Langlais' advice was ignored and offensive operations continued through January and into February 1954, although the tightening Viet Minh siege ring meant that raids were increasingly encountering Viet Minh forces within a few kilometres of the central position at Dien Bien Phu. On 17 February, faced with ongoing losses to the garrison, General René Cogny ordered that henceforth only light reconnaissances be conducted by limited numbers of personnel. On 11 March Langlais led GAP 2 on its last large reconnaissance operation against Viet Minh trenches being dug on Hill 555 overlooking Strongpoint Beatrice, only 3.2 km from the central position. The raid was a failure.

At 17:00 on 13 March 1954 Langlais was taking a shower when the Viet Minh artillery barrage that signalled the start of the battle began. Langlais ran to his command post and got in contact with his subordinate units. At 17:30 a shell hit Langlais' command post, burying the occupants under sand and timber; they had just dug themselves out when a second shell scored a direct hit, but it was a dud. At 19:50 Colonel de Castries phoned Langlais to inform him that Lieutenant Colonel Gaucher had been killed with his entire staff and that Langlais was now in command of the central sector.

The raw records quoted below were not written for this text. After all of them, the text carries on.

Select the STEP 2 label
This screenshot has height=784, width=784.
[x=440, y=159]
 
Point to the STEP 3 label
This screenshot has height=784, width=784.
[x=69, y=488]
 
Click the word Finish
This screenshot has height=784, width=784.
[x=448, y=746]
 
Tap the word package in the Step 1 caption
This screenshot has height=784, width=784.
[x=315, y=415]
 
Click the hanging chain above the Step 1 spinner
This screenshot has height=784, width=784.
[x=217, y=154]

As the French position in the valley came under increasing pressure, de Castries became withdrawn from the men under his command and began to rarely leave his underground headquarters. Langlais later bluntly commented on de Castries' limited role in the battle; saying "he transmitted our messages to Hanoi." Faced with this command vacuum, Bernard Fall reports that Langlais entered de Castries' headquarters on 24 March accompanied by the fully armed commanders of the paratroop battalions at Dien Bien Phu. De Castries' was then informed that while he would retain the appearance of command to the outside world, in reality the effective command of the fortress would be in Langlais' hands. The account of this "coup," however, is uncorroborated, and Martin Windrow, surveying the available primary sources, finds it more likely that the handing over of operational control to Langlais merely recognized the reality of the situation, and that Langlais had been making most of the key decisions in the defense for several weeks already.

===Post-war career===
Following his captivity as a Viet-Minh POW, Langlais returned to France but soon found himself in Algeria as the commander of an airborne brigade. Langlais commanded the 22e R.I.Ma during the Algerian War in the Maghnia region from 1955 to 1959. By 1966, Langlais had been promoted to brigadier general, and commanded the 20th Airborne Brigade at Pau, Pyrénées-Atlantiques.

===Death===
In 1986, in failing health and depressed, Langlais committed suicide by jumping from an apartment window in Vannes, 17 July.

==Works==
Langlais wrote a book about his experience at Dien Bien Phu:
- Dien Bien Phu. Paris: Éditions France-Empire, 1963. 261 pp. Paris: Presses Pocket, 1969. 253 pp.